In this movement, the Chinese Reds have ordered these 12 undertakings:

1. Organization and training of special teams to direct and supervise the movement. Members of the teams are carefully selected and required to study Mao's instructions endlessly. Those who were guilty of misdeeds during the five-anti movement (anti-corruption, anti-speculation, anti-extravagance, anti­ bureaucracy, and anti-dispersionism) are not qualified for team: membership.

2. Holding of meetings of communal cadres together with representatives of poor and lower-middle peasants to study Mao's instructions and party's decisions. Through these meetings, cadres who have committed mistakes are expected to review their misdeeds and spontaneously rectify themselves so as to become a strong leadership force.

3. Visits to the poor to improve their lot and solve their problems.

4. Meetings of lower-level party members to carry out class education. Party mem­bers guilty of misdeeds should indulge in self-criticism and mend their ways.

5. Checks of work points, inventories, warehouses, and state properties by local cadres.

6. Education in socialism, collectivism, patriotism, and internationalism among the people. The demarcation line between capi­talism and socialism is to be drawn clearly. Peasants are to be taught the correct relationship between the state, the smaller group, and the individual. Those who seek to develop pri­vate interest at the expense of collective in­terest are to be persuaded to reform. Those who are inclined to capitalism are to be de­nounced and those who have participated in collective labor are to be honored.

7. Education in the class struggle is to be given to the masses and a demarcation line clearly drawn between enemies and friends. Those guilty of speculation, corruption, theft, embezzlement, and other crimes against the people are to be punished.

8. Organization of poor and lower­-middle peasants.

9. Streamlining of low-level organizations of the party, the Youth Corps, the Women's Association, the militia, and other organizations of the countryside.

10. Replacement or transfer of com­mune cadres.

11. Participation of cadres in collective labor activities.

12. Improvement of management by production teams of the communes, including establishment of production systems and plans.

Class Struggle

The Chinese Reds have been carrying out these 12 tasks in two stages. The first stage included the "four cleansings" among the cadres (involving personal background, class standing, political ideology, and way of working) and the launching of class struggle among the peasants. The second stage was to reorganize the party's low-level organiza­tion. In 1963, the Chinese Reds scheduled completion of the 12 tasks in two or three years; but in 1964, they decided that five or six years more would be required. This in­dicates that the problems facing the low-level organizations of the Peiping regime are se­rious and that the corruption of Communist cadres is deep and perhaps unpreventable.
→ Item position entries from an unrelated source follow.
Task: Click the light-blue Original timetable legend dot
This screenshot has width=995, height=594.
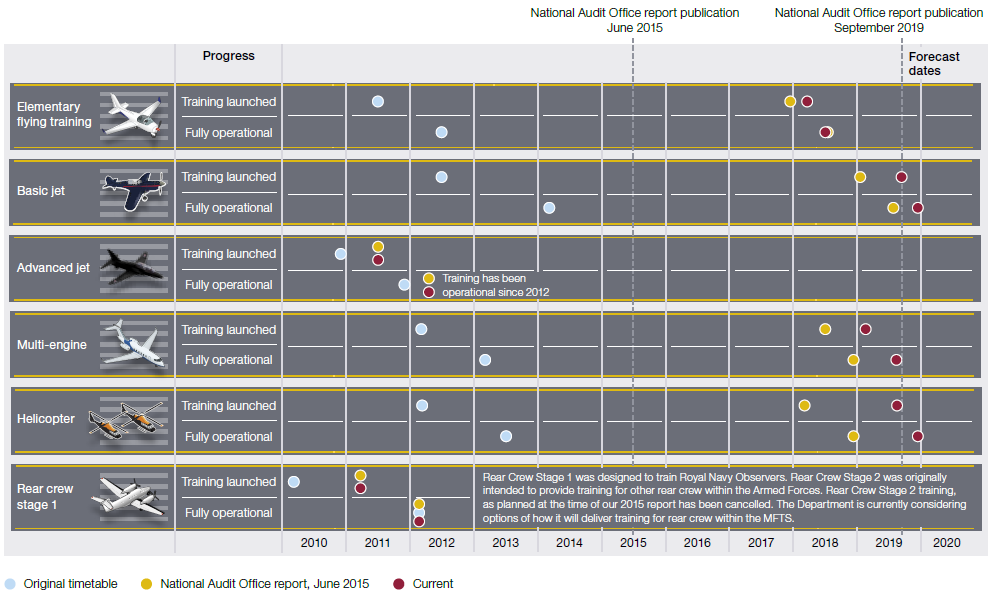Action: 11,584
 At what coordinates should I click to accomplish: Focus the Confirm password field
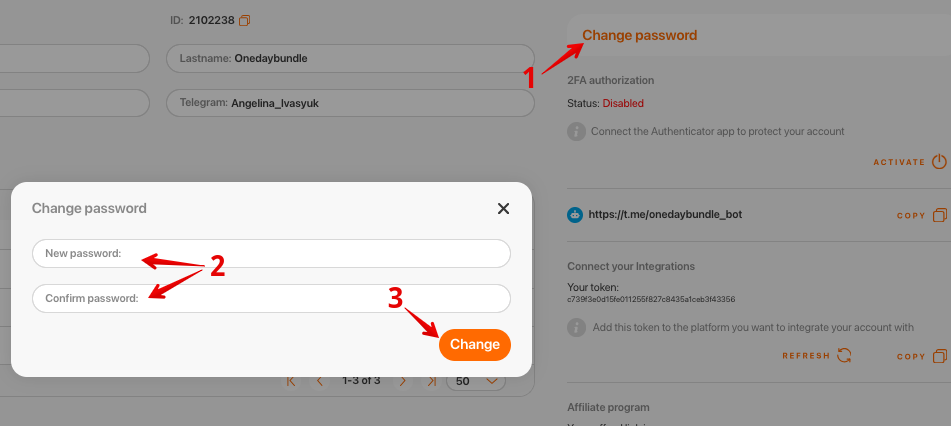click(271, 298)
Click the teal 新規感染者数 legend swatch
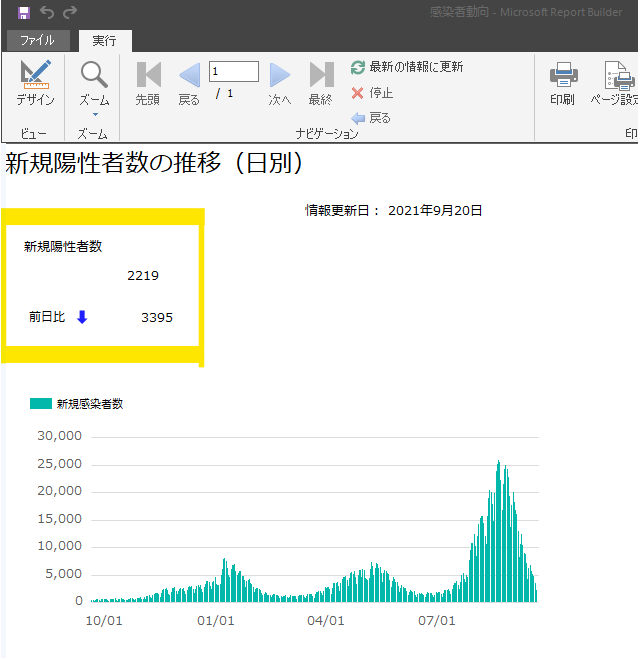The width and height of the screenshot is (638, 658). click(x=41, y=404)
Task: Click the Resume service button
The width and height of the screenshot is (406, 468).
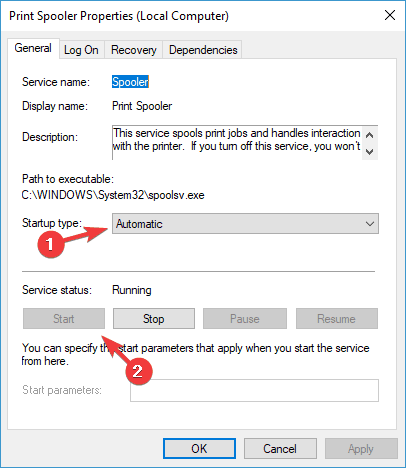Action: pyautogui.click(x=337, y=319)
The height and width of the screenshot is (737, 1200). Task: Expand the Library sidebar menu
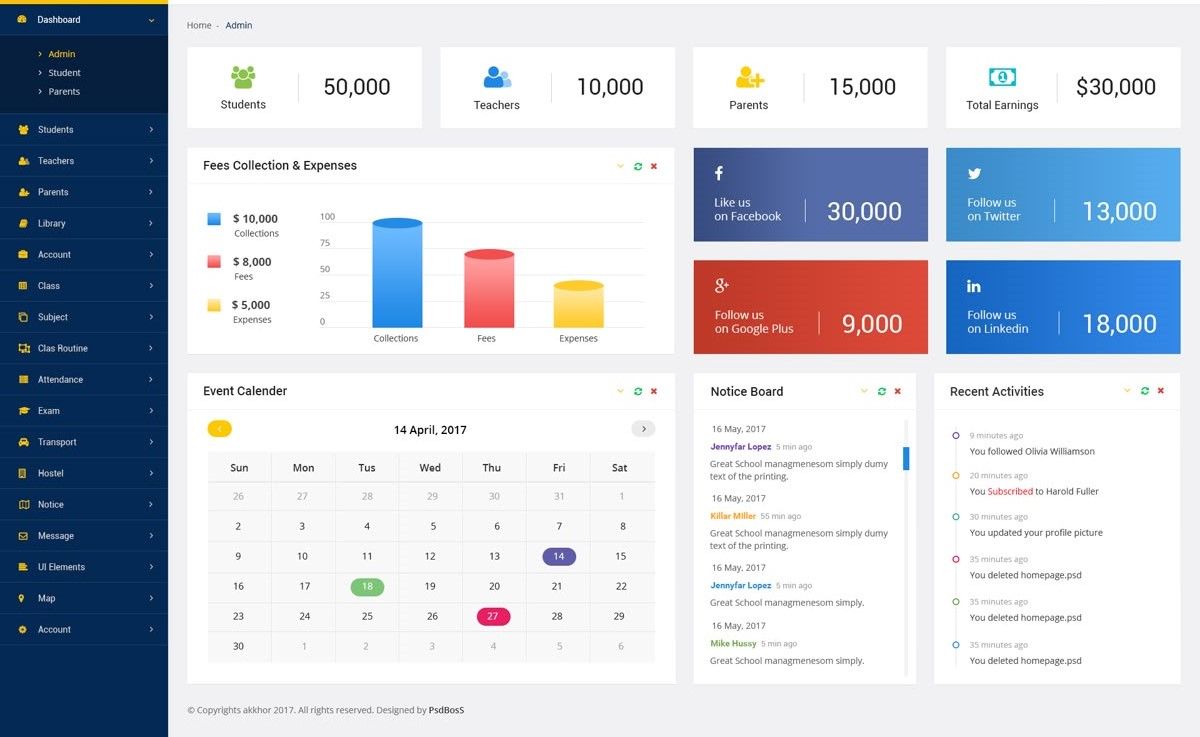(x=151, y=223)
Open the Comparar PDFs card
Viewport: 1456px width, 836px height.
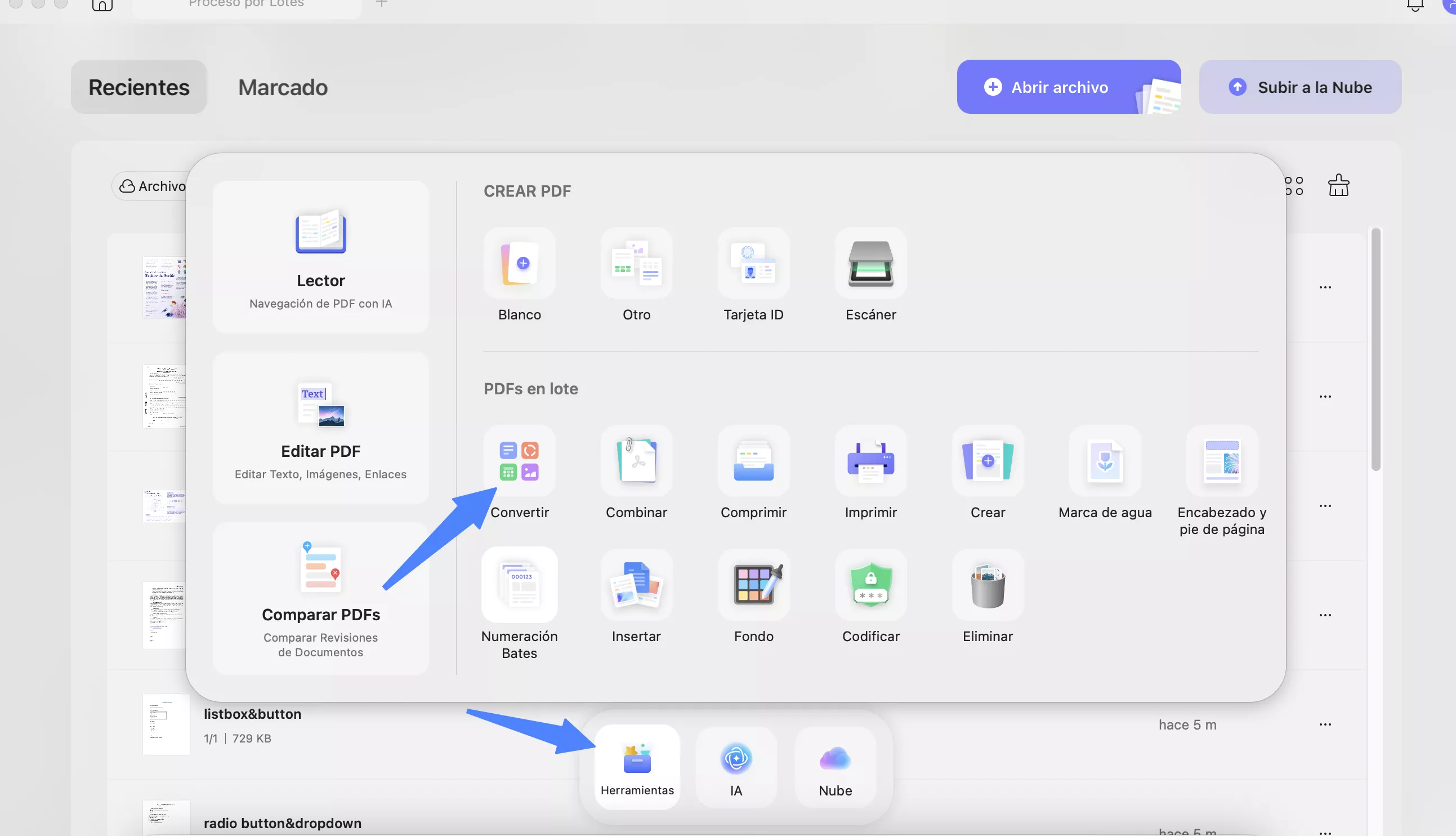tap(321, 598)
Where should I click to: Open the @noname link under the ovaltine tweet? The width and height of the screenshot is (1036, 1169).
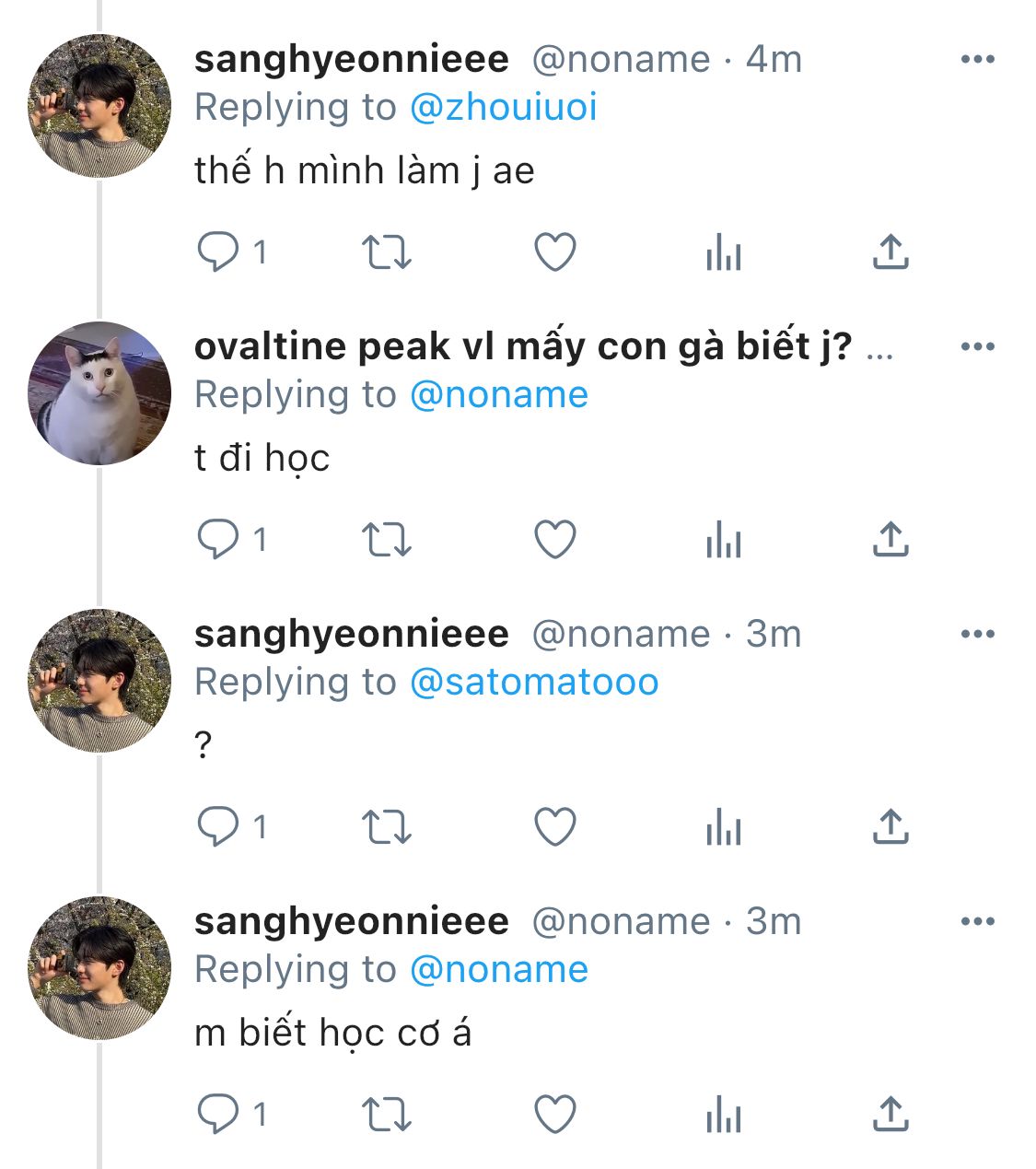[498, 395]
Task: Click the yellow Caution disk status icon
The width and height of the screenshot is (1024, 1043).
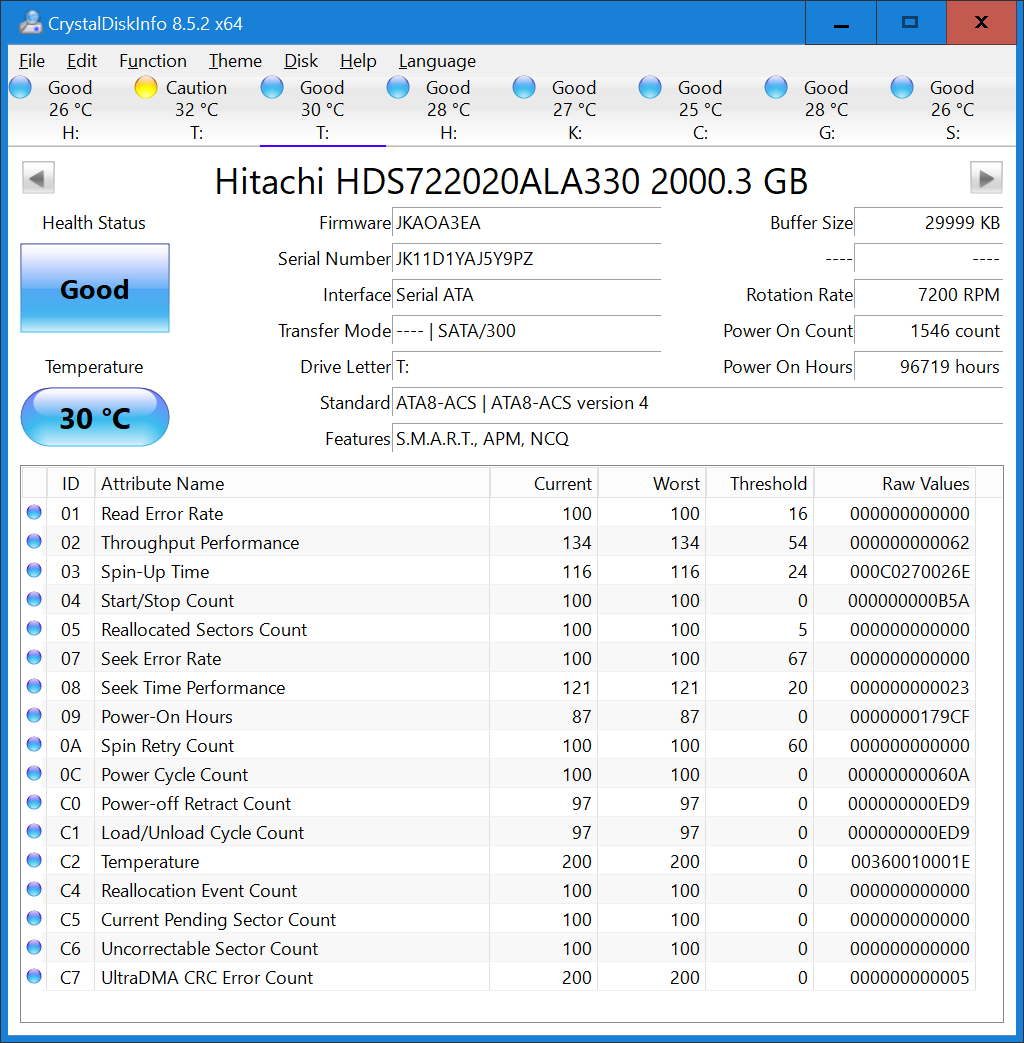Action: 146,88
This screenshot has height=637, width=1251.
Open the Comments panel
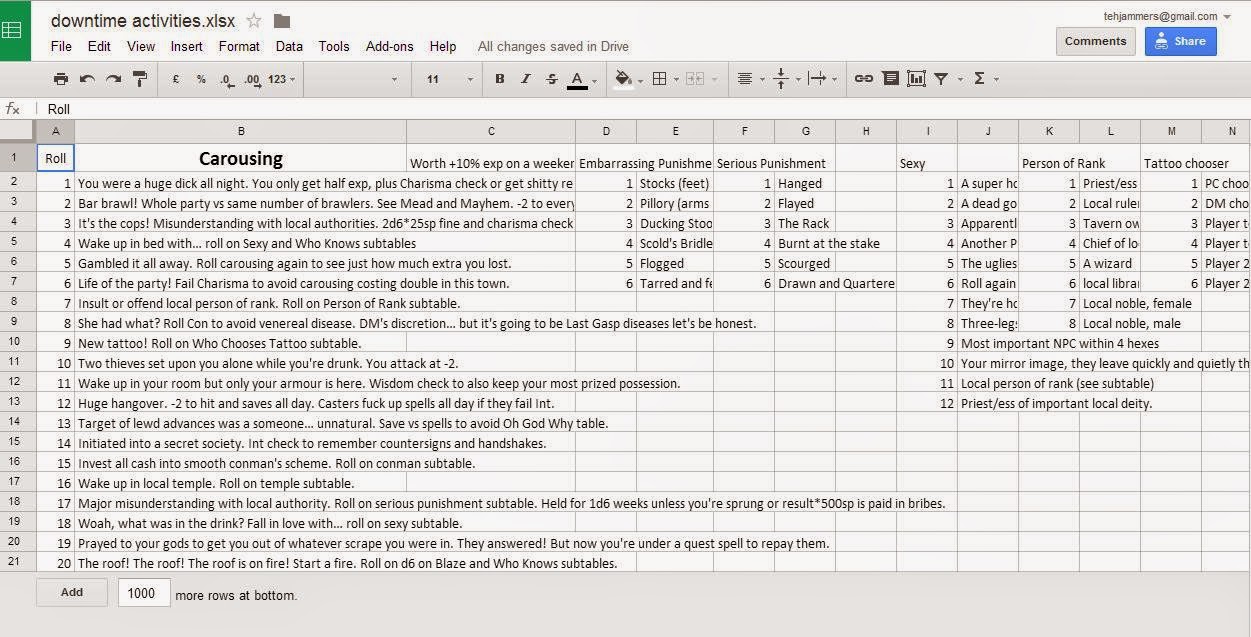coord(1095,41)
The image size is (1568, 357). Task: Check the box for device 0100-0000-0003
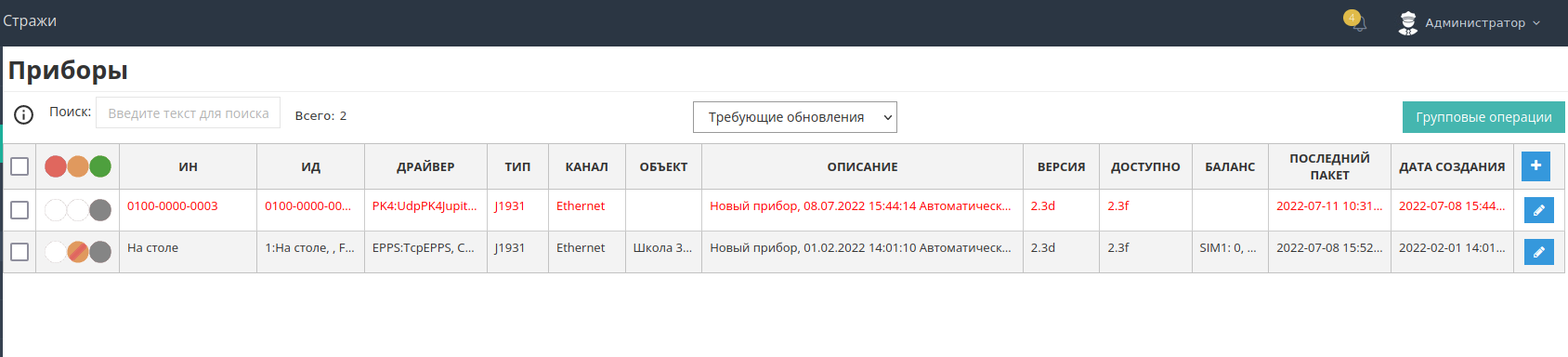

Implementation of the socialist education movement depends entirely on the lead­ership of the local cadres. The Chinese Com­munist Party, therefore, has demanded that local organizations carry out these seven mea­sures:

1. Cadres at provincial, country, and district levels should cleanse themselves and set an example for the peasants. They should participate in the five-antis campaign.

2. Local cadres in charge of the socialist education campaign should give it their personal attention so as to obtain first-hand experience and solve the problems of the peasants.

3. Publicizing of party policies among the peasants. Perfunctory performance of duties is to be combatted.

4. Organization of poor and lower­-middle peasants into a leadership force and the replacement of corrupt cadres.

5. Strict enforcement of all the regulations pertaining to the movement.

6. Equal emphasis on production and class struggle.

7. Improvement of relations between cadres and the people. Poor and lower-middle peasants are to be depended upon in pushing forward every task.

Control of Cadres

Targets for class struggle are the middle-class peasants and rural cadres.

Ideological indoctrination of unstable Communist cadres is really the primary aim of the movement. As early as April 13, 1963, the People's Daily called on offending cadres at all levels to raise their ideological consciousness and improve their service with self-criticism. The paper stressed the need of weeding out depraved cadres and bad elements in party organizations. This marked the beginning of a rectification. It was follow­ed by a purge of undesirable cadres when the class struggle was formally set in motion in the countryside.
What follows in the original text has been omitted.